Las declaraciones posteriores de Ayuso afilaron el filo ideológico. Hablando ante estudiantes y empresarios en la Universidad de la Libertad, fundada por el magnate mexicano Ricardo Salinas Pliego, advirtió que “las cadenas del socialismo” estaban matando la democracia en México y España. Acusó a Morena, el partido gobernante de Sheinbaum, de llevar a México hacia el declive democrático. Dijo que así es como mueren las democracias, y que México y España estaban viviendo el mismo proceso.

Ese argumento puede resonar entre conservadores que ven a Morena como una figura populista y peligrosa. Pero dentro de México, viniendo de una líder regional española que acababa de defender la conquista, la advertencia adquirió otro tono. Sonó menos a preocupación democrática y más a una vieja lección desde el otro lado del Atlántico.

América Latina conoce los peligros del autoritarismo, la corrupción y la arrogancia de partido único. No necesita que le digan que esos peligros son reales. La región tiene dictaduras en su memoria, fosas comunes en su suelo y decepciones democráticas en cada generación. Pero cuando una política europea elogia la conquista y luego advierte a México sobre la democracia, la mensajera se convierte en parte del mensaje.

El presidente del gobierno español, Pedro Sánchez, saluda a la presidenta mexicana Claudia Sheinbaum en la IV Cumbre en Defensa de la Democracia, en Barcelona, España. EFE/Alberto Estévez

La región rechaza el viejo guion

Por eso la respuesta de Sheinbaum importa más allá de México. Refleja un sentimiento anticolonial más amplio que se extiende por América Latina, no como nostalgia, sino como autodefensa política. La región está cada vez menos dispuesta a aceptar narrativas que blanquean la conquista, minimizan la violencia colonial o describen la desigualdad como el resultado natural de la historia y no como el producto diseñado del imperio.

La discusión sobre Cortés es en realidad sobre quién tiene derecho a definir la civilización. Durante siglos, a América Latina se le dijo que Europa trajo orden, fe, idioma y progreso. El costo se trató como un trasfondo desafortunado. La muerte indígena, la esclavitud, el trabajo forzado, el robo de tierras y la destrucción cultural quedaron detrás del gran mural del “mestizaje”.

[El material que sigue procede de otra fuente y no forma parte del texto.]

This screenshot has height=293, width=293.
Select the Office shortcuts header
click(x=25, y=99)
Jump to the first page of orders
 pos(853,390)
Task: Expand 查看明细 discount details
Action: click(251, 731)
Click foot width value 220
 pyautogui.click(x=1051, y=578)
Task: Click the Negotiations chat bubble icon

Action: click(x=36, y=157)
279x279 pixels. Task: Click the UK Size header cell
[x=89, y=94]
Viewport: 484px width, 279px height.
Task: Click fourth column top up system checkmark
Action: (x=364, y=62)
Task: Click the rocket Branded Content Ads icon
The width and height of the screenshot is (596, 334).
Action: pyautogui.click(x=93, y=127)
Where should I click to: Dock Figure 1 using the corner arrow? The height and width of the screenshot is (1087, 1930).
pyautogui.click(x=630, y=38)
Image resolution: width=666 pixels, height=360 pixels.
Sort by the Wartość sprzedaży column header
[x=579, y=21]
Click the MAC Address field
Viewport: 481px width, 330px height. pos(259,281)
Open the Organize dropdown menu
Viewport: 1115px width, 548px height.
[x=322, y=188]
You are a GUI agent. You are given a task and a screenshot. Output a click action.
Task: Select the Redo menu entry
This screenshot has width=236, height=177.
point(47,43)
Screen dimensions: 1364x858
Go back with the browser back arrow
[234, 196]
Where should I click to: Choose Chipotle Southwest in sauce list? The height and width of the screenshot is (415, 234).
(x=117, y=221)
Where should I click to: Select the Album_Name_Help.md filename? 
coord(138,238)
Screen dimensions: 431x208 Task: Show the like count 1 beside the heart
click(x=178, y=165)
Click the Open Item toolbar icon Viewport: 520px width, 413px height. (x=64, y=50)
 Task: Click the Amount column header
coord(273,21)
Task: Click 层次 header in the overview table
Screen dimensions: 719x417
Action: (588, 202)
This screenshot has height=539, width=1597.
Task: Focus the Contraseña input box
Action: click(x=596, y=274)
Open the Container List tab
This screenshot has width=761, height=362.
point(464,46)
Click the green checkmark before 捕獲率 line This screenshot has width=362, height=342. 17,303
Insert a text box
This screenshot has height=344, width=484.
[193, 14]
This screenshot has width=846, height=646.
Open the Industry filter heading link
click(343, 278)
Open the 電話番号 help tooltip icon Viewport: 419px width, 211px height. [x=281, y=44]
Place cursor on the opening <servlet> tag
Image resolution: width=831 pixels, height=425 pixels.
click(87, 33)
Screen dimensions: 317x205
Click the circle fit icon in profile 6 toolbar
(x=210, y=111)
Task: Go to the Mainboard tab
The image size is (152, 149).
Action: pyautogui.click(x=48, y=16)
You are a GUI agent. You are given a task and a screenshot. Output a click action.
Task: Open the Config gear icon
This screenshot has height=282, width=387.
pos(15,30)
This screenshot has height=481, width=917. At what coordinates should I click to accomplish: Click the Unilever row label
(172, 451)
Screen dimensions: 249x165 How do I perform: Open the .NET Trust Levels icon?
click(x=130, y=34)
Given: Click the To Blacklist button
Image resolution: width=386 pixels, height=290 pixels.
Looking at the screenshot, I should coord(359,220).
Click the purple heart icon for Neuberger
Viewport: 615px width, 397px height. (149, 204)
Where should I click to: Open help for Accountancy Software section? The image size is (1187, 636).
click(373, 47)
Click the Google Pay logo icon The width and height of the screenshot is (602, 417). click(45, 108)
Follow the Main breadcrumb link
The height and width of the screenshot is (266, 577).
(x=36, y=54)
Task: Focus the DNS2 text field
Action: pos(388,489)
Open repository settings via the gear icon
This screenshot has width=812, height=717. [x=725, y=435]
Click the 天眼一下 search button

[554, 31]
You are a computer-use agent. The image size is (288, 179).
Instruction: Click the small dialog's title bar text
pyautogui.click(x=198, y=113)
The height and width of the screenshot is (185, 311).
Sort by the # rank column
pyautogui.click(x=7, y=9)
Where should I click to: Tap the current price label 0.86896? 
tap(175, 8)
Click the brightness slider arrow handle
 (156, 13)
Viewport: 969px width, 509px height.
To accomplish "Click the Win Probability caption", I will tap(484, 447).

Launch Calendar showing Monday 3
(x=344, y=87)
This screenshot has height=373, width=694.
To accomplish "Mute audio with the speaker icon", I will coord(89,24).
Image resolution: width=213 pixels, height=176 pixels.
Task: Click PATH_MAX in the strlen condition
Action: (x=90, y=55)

Pero mestizaje no es una palabra neutral. Puede describir mezcla, supervivencia y la creación de nuevas culturas. También puede ocultar violencia. Puede convertir la violación, la coerción y la asimilación forzada en un mito nacional suavizado. Cuando los políticos celebran el mestizaje sin nombrar la dominación, piden a los descendientes de los conquistados que agradezcan por haber sobrevivido.

El significado geopolítico es claro. España sigue siendo un gran inversor en México, y México sigue siendo uno de los socios más importantes de España en América Latina. Esos lazos son reales. El dinero se mueve. Las empresas invierten. Los gobiernos cooperan. Familias, migración y cultura unen profundamente a ambos países. Pero América Latina ya no está dispuesta a que la asociación económica exija silencio sobre la herida colonial.

Ese cambio también afecta la relación más amplia de Europa con la región. Los gobiernos latinoamericanos, especialmente aquellos con raíces en tradiciones de izquierda o nacionalistas, cada vez más enmarcan la soberanía no solo en términos de comercio y fronteras, sino también de memoria. Las disculpas, los debates en museos, los relatos escolares, las estatuas, los gestos diplomáticos y el lenguaje oficial ahora importan porque revelan si la vieja jerarquía realmente ha cambiado.

Las palabras de Sheinbaum no fueron sutiles. No estaban pensadas para serlo. Devolvieron a Cortés al banquillo y advirtieron a quienes lo defienden que la historia se mueve en su contra. Para sus simpatizantes, fue una defensa de la dignidad. Para sus críticos, puede sonar a teatro político. En América Latina, puede ser ambas cosas.

La verdad más profunda es que la conquista nunca terminó del todo como argumento. Solo cambió de escenario. Esta semana, se movió por la Ciudad de México, el Frontón México, Puebla, un auditorio universitario y el torrente diplomático entre dos naciones, intentando descongelar una relación helada.

España puede querer una historia compartida. México pregunta quién la pagó. América Latina escucha porque ya ha oído este caso antes. Y esta vez, no se permite que los viejos fantasmas testifiquen solos.